Chores and allowance are among the most contentious issues for families. It’s really no surprise that kids have trouble taking responsibility for household work and money, because these top the list of what couples fight about as well.

The best way to avoid power struggles in these areas is by having regular family meetings that serve as the forum for handling problems, discussing pertinent issues and setting the tone for your home.

Your family will need to learn how to listen to each other, brainstorm win-win solutions, and create consensus. Everyone must recognize that each member’s voice should be heard and is important. There should be a lot of give-and-take, and everyone should walk away from the meeting feeling like the new agreement works for them. These are incredibly important life skills that will be transferrable to friendships, dating relationships and work environments.

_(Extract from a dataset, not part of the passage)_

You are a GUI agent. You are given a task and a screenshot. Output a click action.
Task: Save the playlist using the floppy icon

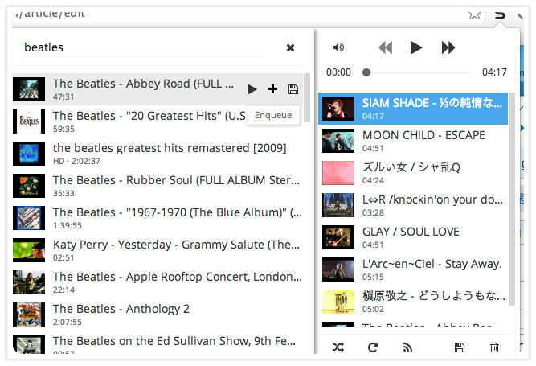pos(460,347)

Chores are not optional; you live in the family community, so you should pitch in to make it function. But kids like having choices, so give them options about which jobs they do and when they do them. That should be negotiated in your meetings. Make it clear you will hold them accountable. Then your ‘chore’ becomes following through with the agreements without nagging, yelling or giving in. Most things can be set up to make the follow-through time-related: As soon as you do what you committed to do, you can go on with the rest of your day.

But the key is to take the time upfront in family meetings to get their buy-in. Good cooperation will follow naturally. Kids learn quickly that there is no give in the system and no payoffs for procrastinating or whining, so they do what they said they would.

Receiving an allowance can be an excellent way for kids to learn about money: what things cost, savings, tithing, budgeting and delaying gratification. Give them an age-appropriate amount each month and let them know what they will be responsible for paying. For little kids, that might mean buying toys at the dollar store or candy at the movies. As they grow older, add more responsibilities, like paying for their movie ticket and snacks when they’re out with friends, car insurance, buying a car, paying for part of college, etc. It’s a great way to stifle ‘the gimmee’s.’

Let children know at each stage what they will be responsible for buying; give them enough money to play with, but also an amount that keeps them a little hungry. Then let them loose to learn their lessons. Set up a savings account, teach them how to invest money, and let them make mistakes and learn from them. They will learn lessons about delaying gratification and self-reliance.

I suggest not tying chores to allowance. Hold kids accountable for following through with their agreements because it’s the right thing to do, not because they will get paid for it. Paying money for chores turns a family obligation into another commercial transaction, and kids lose the more important message: Helping out at home is about teamwork, service, community and gratitude.